Wednesday, July 7, 2010

I think this is somewhat interesting, for a simple position


It's just on the edge of calculable (I think I know the answer), but -- while there's no doubt WHICH die to take, it's a little subtle as to which die you should capture it with. Test your intuition, then see if you can do the math. As long as you capture  the obvious die, you'll have at least 90% chance of winning no matter which die you do it with-- but if you take it with the correct die, it shoots up to almost 96%.




Button Men Game #700184 

Skills in this game: FocusReserveV Swing
Player: ElihuRoot *Dead Dude* *Fanatic*
Your Button Man: Oni (4 10 f12 f12 V)   Score: 29 (0.6 sides)   Rounds Won/Lost/Tied: 1 / 0 / 0 (Out of 3 wins)
Your Captured Dice: 12-sided die, 4-sided die
4-sided die10-sided dieFocus
12-sided die
 V Swing
(with 10 sides)
  4  6  6 1
Captured last turn
4-sided die4-sided die4-sided die  
  1  3  2  
Opponent: randomlife *randomly randomized randomizers* *Fanatic*
Button Man: Soja's Guardians (4 4 4 4 r4 r10 r10 12)   Score: 28 (-0.6 sides)   Rounds Won/Lost/Tied: 0 / 1 / 0
Captured Dice: Focus 12-sided die, V Swing 10-sided die

2 comments:

James said...

OK, I think you're implying the choice of the d4 or the d12 to take the d4 showing 3.

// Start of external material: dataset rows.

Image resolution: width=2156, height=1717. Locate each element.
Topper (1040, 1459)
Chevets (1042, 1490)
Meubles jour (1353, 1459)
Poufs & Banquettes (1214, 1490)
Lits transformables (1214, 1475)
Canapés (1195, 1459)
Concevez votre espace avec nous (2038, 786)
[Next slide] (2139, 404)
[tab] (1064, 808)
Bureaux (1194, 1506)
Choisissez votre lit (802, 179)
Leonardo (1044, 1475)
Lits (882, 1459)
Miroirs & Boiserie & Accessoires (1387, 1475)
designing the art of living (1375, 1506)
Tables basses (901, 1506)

If I were in this situation, my first instinct would be to use my d4. Why? This means that if I lose my d4 (75%), I am left with a decent chance that my d12 will be able to take the two remaining d4s without loss.

I can see the other route, using the d12 initially, so that there is only a 25% chance of losing a die on the first go, leaving the d10 to take the other two dice without loss. A problem here is that the d12 might roll a 3, meaning that the two d4s can reroll to 4 and 4, resulting in certain loss. Though the probability of this occurring is very small, it increases the cognitive complexity (for me) of considering this option, and thus it ends up in the "too hard" basket.

OK, let's try the maths.


Scenario 1: use the d4 to take the d4 showing 3.

25% chance: my d4 rerolls to 1. opponent uses the low d4, leaving 2 and 1-4 showing. The d12 takes the higher die: 75% chance of a 2 remaining and 25% of a 1 remaining. Loss chance: (1/4) * ((3/4 * 2/12) + (1/4 * 1/12))

25% chance: my d4 rerolls to 2. opponent uses the high d4, leaving 1 and 1-4 showing. The d12 takes the higher die, leaving a 1 remaining. Loss chance:
(1/4) * (1/12)

25% chance: my d4 rerolls to 3. opponent uses both d4s, leaving 1-4 and 1-4 showing. The d12 takes the higher die. Loss chance:
(1/4) * ((7/16 * 1/12) + (5/16 * 2/12) + (3/16 * 3/12) + (1/16 * 4/12))

25% chance: my d4 rerolls to 4, ensuring a win. Loss chance = 0.


Adding up these probabilities, the total loss chance ends up at 9.64%.


Scenario 2: use the d12 to take the d4 showing 3.

1/12 chance: my d12 rerolls to 1. opponent uses the low d4, leaving 2 and 1-4 showing. The d10 takes the higher die: 75% chance of a 2 remaining and 25% of a 1 remaining. Loss chance: (1/12) * ((3/4 * 2/10) + (1/4 * 1/10))

1/12 chance: my d4 rerolls to 2. opponent uses the high d4, leaving 1 and 1-4 showing. The d10 takes the higher die, leaving a 1 remaining. Loss chance:
(1/12) * (1/10)

1/12 chance: my d12 rerolls to 3. opponent uses both d4s, leaving 1-4 and 1-4 showing. The d10 takes the higher die. Loss chance:
(1/12) * ((7/16 * 1/10) + (5/16 * 2/10) + (3/16 * 3/10) + (1/16 * 4/10))

9/12 chance: my d12 rerolls to 4 or more, ensuring a win. Loss chance = 0.


Adding up these probabilities, the total loss chance ends up at 3.85%.

James said...

Oh, I just wanted to add that it's obvious to me now why to use the d12 instead of the d4, but it only became obvious after I had done the maths. :)